Given that House of Agriculture Spiroy didn't make a profit in the last twelve months, we'll focus on revenue growth to form a quick view of its business development. Generally speaking, companies without profits are expected to grow revenue every year, and at a good clip. As you can imagine, fast revenue growth, when maintained, often leads to fast profit growth.
In the last three years, House of Agriculture Spiroy saw its revenue grow by 0.4% per year, compound. That's not a very high growth rate considering it doesn't make profits. But the share price crash at 33% per year does seem a bit harsh! While we're definitely wary of the stock, after that kind of performance, it could be an over-reaction.

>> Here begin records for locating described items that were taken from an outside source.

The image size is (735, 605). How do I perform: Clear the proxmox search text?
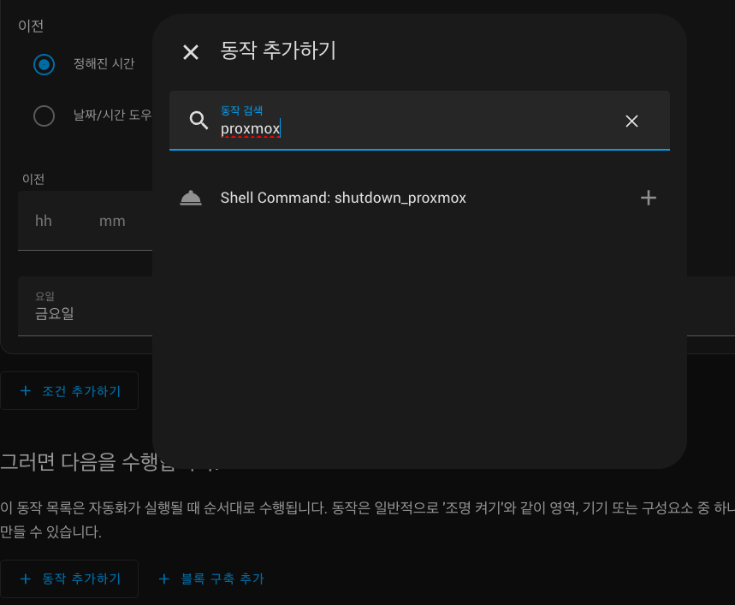point(631,122)
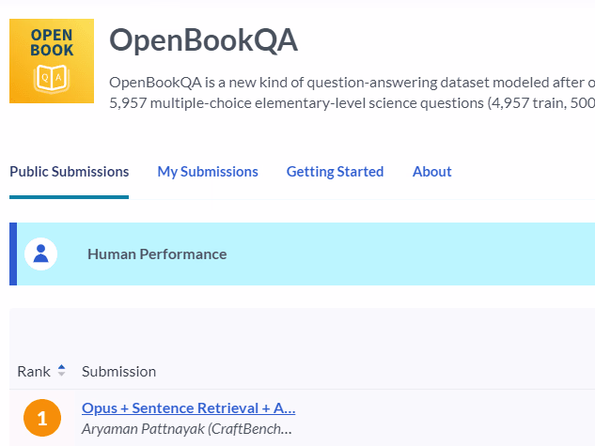Click the OpenBookQA page title
This screenshot has height=446, width=595.
(203, 41)
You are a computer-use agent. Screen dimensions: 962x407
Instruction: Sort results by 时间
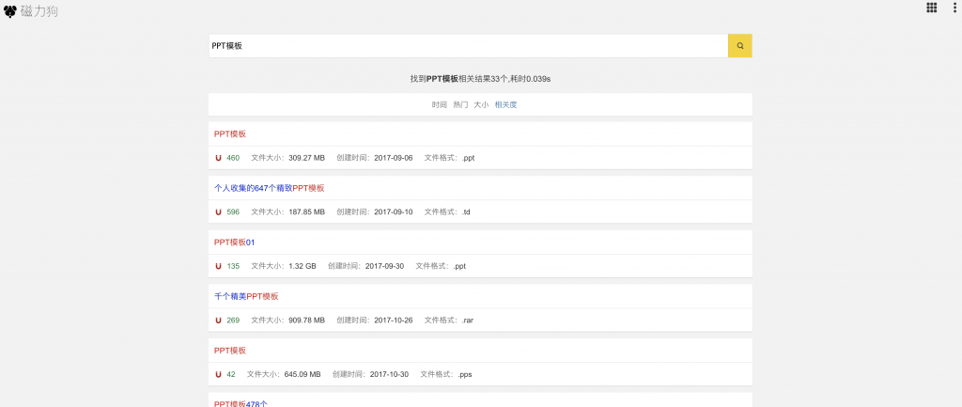click(440, 104)
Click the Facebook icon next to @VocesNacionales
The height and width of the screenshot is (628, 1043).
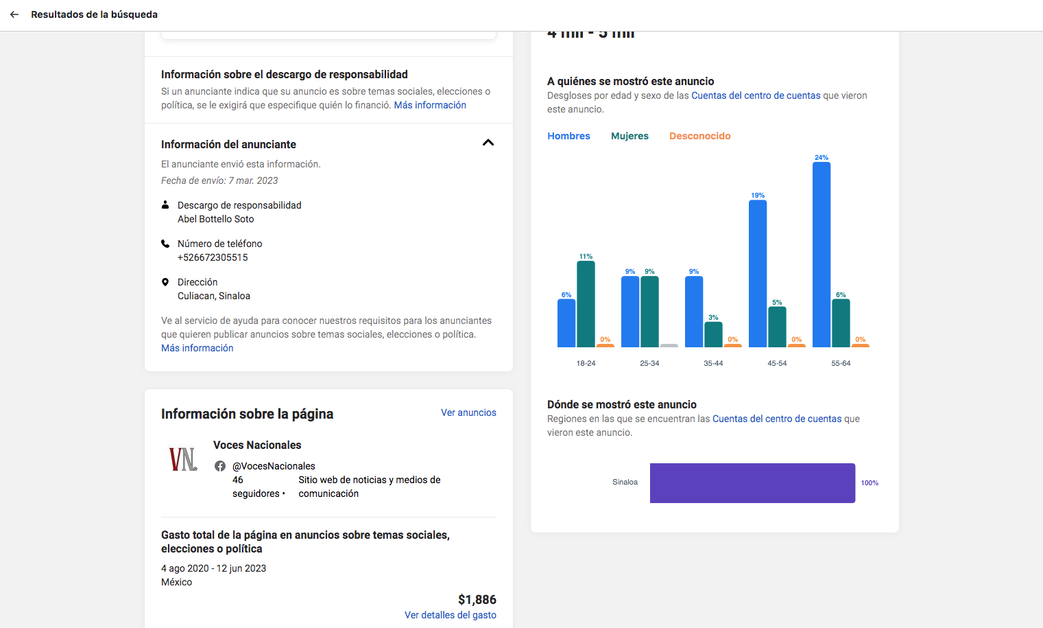(220, 466)
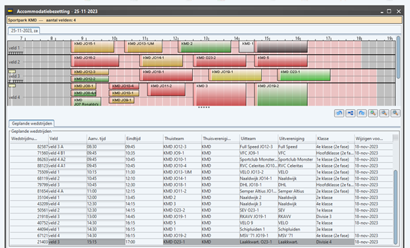
Task: Select the green KMD 2 block on veld 1
Action: [205, 47]
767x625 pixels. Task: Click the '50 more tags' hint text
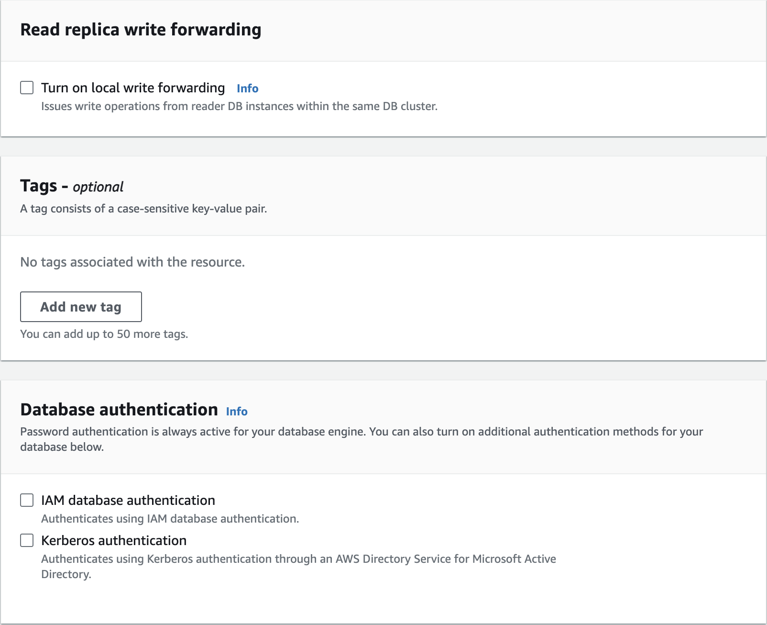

Of course, revenue growth is nice but generally speaking the lower the profits, the riskier the business - and this business isn't making steady profits.
The graphic below shows how revenue and earnings have changed as management guided the business forward. If you want to see cashflow, you can click on the chart.
If you are thinking of buying or selling House of Agriculture Spiroy stock, you should check out this FREE detailed report on its balance sheet.
A Different Perspective
We regret to report that House of Agriculture Spiroy shareholders are down 31% for the year. Unfortunately, that's worse than the broader market decline of 4.8%. Having said that, it's inevitable that some stocks will be oversold in a falling market. The key is to keep your eyes on the fundamental developments. Unfortunately, last year's performance may indicate unresolved challenges, given that it was worse than the annualised loss of 5.7% over the last half decade. We realise that Buffett has said investors should 'buy when there is blood on the streets', but we caution that investors should first be sure they are buying a high quality businesses. You could get a better understanding of House of Agriculture Spiroy's growth by checking out this more detailed historical graph of earnings, revenue and cash flow.
Of course House of Agriculture Spiroy may not be the best stock to buy. So you may wish to see this free collection of growth stocks.
Please note, the market returns quoted in this article reflect the market weighted average returns of stocks that currently trade on GR exchanges.
We aim to bring you long-term focused research analysis driven by fundamental data. Note that our analysis may not factor in the latest price-sensitive company announcements or qualitative material.
If you spot an error that warrants correction, please contact the editor at email@example.com. This article by Simply Wall St is general in nature. It does not constitute a recommendation to buy or sell any stock, and does not take account of your objectives, or your financial situation. Simply Wall St has no position in the stocks mentioned. Thank you for reading.